Motor Fuel Group owner lines up banks for £5bn auction

Motor Fuel Group owner lines up banks for £5bn auction

The owner of Motor Fuel Group (MFG), Britain’s biggest independent petrol forecourts operator, has picked the banks that will oversee a £5bn sale.
The private equity firm Clayton Dubilier & Rice (CD&R) is lining up Citi, Deutsche Bank, Goldman Sachs and Royal Bank of Canada to sell MFG.
The company, which trades from roughly 900 sites across the UK, has been striving to position itself at the heart of the drive to electrify Britain’s automotive industry.
It said recently that it would spend £50m this year on installing 350 rapid vehicle chargers across its estate.
The Motor Fuel Group (MFG) first electric vehicle (EV) only forecourt and valeting centre dedicated solely to ultra-rapid chargers in the North-West of England at its Stretford branch on the Chester Road, Manchester.

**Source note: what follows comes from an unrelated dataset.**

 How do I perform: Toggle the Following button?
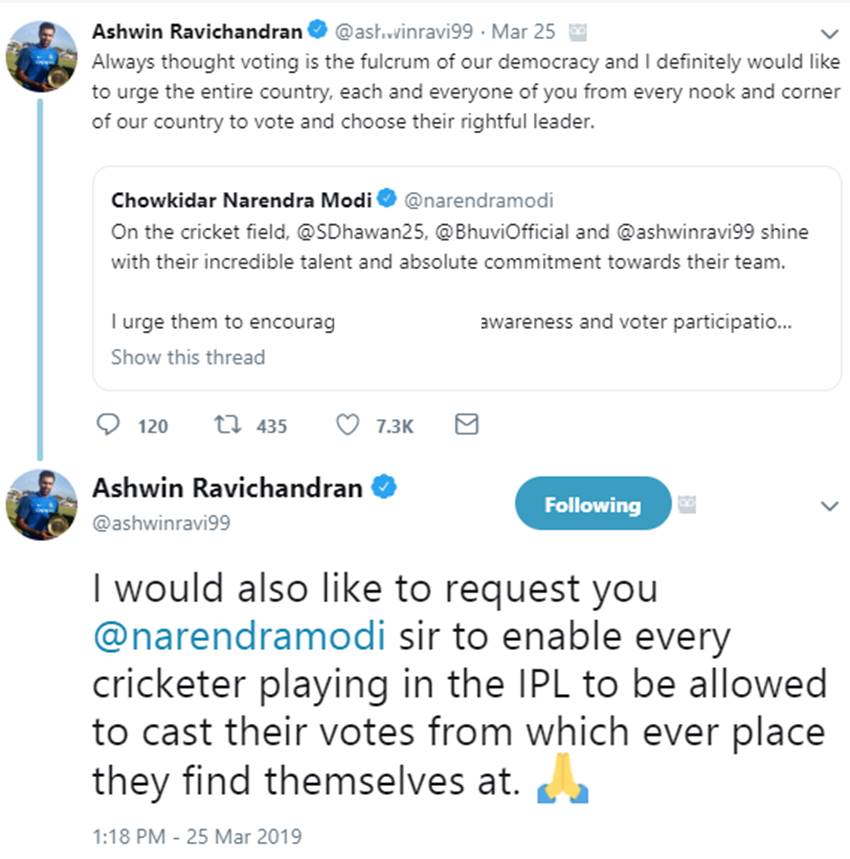(x=592, y=504)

MFG has grown substantially since CD&R bought it in 2015 from Patron Capital Partners in a deal worth about £500m.
Three years later, it paid £1.2bn to add MRH, the market leader, creating a group operating under fuel brands such as BP, Esso, Shell and Texaco.
Profits are understood to have risen about tenfold since CD&R’s original acquisition of MFG.

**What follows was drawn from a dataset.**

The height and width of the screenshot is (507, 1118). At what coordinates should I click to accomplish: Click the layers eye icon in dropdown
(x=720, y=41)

The company has invested heavily in its convenience retailing proposition, featuring the likes of Costa Coffee, Greggs and Subway at many of its sites.

MFG’s increased focus on electrification could appeal to infrastructure investors who could seek to partner with each other to bid for the company.
A deal could also attract interest from oil companies attempting to harness the global energy transition.